Activity: The result must match the data exactly, line for line.
---- Provided data
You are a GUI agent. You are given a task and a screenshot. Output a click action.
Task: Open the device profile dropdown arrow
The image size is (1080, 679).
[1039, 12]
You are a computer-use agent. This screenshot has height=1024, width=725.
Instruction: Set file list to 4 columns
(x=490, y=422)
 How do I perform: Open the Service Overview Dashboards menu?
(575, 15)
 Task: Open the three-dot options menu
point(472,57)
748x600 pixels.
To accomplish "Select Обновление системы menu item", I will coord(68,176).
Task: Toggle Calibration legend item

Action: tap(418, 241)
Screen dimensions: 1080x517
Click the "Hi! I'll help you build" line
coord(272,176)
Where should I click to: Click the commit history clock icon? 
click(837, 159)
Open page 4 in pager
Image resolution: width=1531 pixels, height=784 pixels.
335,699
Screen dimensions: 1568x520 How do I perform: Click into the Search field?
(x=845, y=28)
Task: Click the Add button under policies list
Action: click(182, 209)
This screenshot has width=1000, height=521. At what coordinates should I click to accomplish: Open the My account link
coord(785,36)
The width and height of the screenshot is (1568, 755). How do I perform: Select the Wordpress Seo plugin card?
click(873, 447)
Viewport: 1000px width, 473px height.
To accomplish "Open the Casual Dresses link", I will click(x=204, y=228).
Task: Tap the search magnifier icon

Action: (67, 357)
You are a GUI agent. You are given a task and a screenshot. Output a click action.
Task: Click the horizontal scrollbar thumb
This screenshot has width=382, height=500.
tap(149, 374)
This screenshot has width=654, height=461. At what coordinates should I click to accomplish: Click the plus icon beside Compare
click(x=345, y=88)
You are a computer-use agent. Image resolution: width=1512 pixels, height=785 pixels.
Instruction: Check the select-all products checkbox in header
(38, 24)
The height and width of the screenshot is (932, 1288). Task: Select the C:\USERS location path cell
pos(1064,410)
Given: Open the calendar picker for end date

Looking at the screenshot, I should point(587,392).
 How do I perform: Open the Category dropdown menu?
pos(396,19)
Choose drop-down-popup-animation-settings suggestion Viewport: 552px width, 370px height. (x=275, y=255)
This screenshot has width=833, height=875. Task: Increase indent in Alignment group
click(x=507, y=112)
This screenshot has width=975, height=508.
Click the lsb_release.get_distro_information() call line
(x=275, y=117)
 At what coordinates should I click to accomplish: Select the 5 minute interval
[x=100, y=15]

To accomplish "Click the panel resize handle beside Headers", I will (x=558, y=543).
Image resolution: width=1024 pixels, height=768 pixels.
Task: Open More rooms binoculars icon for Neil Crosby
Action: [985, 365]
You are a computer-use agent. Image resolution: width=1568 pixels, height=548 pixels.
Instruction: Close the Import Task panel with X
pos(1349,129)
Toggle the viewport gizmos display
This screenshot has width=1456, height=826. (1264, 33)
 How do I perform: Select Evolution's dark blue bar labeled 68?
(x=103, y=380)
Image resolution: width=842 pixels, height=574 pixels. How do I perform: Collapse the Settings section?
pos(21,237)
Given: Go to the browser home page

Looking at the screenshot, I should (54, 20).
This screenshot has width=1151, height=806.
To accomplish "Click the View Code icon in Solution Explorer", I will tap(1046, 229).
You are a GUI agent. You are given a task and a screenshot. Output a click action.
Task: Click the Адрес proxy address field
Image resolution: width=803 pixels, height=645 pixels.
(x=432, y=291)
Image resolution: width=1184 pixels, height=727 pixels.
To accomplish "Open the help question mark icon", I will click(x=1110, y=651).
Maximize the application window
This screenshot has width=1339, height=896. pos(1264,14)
--------
Output of the task:
You are a GUI agent. You are given a task and a screenshot. Output a click action.
Task: Open the device profile dropdown arrow
The image size is (1080, 679).
[1039, 12]
You are a computer-use agent. This screenshot has height=1024, width=725.
Instruction: Set file list to 4 columns
(x=490, y=422)
 How do I perform: Open the Service Overview Dashboards menu?
(575, 15)
 Task: Open the three-dot options menu
point(472,57)
748x600 pixels.
To accomplish "Select Обновление системы menu item", I will coord(68,176).
Task: Toggle Calibration legend item

Action: tap(418, 241)
Screen dimensions: 1080x517
Click the "Hi! I'll help you build" line
coord(272,176)
Where should I click to: Click the commit history clock icon? 
click(837, 159)
Open page 4 in pager
Image resolution: width=1531 pixels, height=784 pixels.
335,699
Screen dimensions: 1568x520 How do I perform: Click into the Search field?
(x=845, y=28)
Task: Click the Add button under policies list
Action: click(182, 209)
This screenshot has width=1000, height=521. At what coordinates should I click to accomplish: Open the My account link
coord(785,36)
The width and height of the screenshot is (1568, 755). How do I perform: Select the Wordpress Seo plugin card?
click(873, 447)
Viewport: 1000px width, 473px height.
To accomplish "Open the Casual Dresses link", I will click(x=204, y=228).
Task: Tap the search magnifier icon

Action: (67, 357)
You are a GUI agent. You are given a task and a screenshot. Output a click action.
Task: Click the horizontal scrollbar thumb
This screenshot has width=382, height=500.
tap(149, 374)
This screenshot has width=654, height=461. At what coordinates should I click to accomplish: Click the plus icon beside Compare
click(x=345, y=88)
You are a computer-use agent. Image resolution: width=1512 pixels, height=785 pixels.
Instruction: Check the select-all products checkbox in header
(38, 24)
The height and width of the screenshot is (932, 1288). Task: Select the C:\USERS location path cell
pos(1064,410)
Given: Open the calendar picker for end date

Looking at the screenshot, I should point(587,392).
 How do I perform: Open the Category dropdown menu?
pos(396,19)
Choose drop-down-popup-animation-settings suggestion Viewport: 552px width, 370px height. (x=275, y=255)
This screenshot has width=833, height=875. Task: Increase indent in Alignment group
click(x=507, y=112)
This screenshot has width=975, height=508.
Click the lsb_release.get_distro_information() call line
(x=275, y=117)
 At what coordinates should I click to accomplish: Select the 5 minute interval
[x=100, y=15]

To accomplish "Click the panel resize handle beside Headers", I will (x=558, y=543).
Image resolution: width=1024 pixels, height=768 pixels.
Task: Open More rooms binoculars icon for Neil Crosby
Action: [985, 365]
You are a computer-use agent. Image resolution: width=1568 pixels, height=548 pixels.
Instruction: Close the Import Task panel with X
pos(1349,129)
Toggle the viewport gizmos display
This screenshot has width=1456, height=826. (1264, 33)
 How do I perform: Select Evolution's dark blue bar labeled 68?
(x=103, y=380)
Image resolution: width=842 pixels, height=574 pixels. How do I perform: Collapse the Settings section?
pos(21,237)
Given: Go to the browser home page

Looking at the screenshot, I should (54, 20).
This screenshot has width=1151, height=806.
To accomplish "Click the View Code icon in Solution Explorer", I will tap(1046, 229).
You are a GUI agent. You are given a task and a screenshot. Output a click action.
Task: Click the Адрес proxy address field
Image resolution: width=803 pixels, height=645 pixels.
(x=432, y=291)
Image resolution: width=1184 pixels, height=727 pixels.
To accomplish "Open the help question mark icon", I will click(x=1110, y=651).
Maximize the application window
This screenshot has width=1339, height=896. pos(1264,14)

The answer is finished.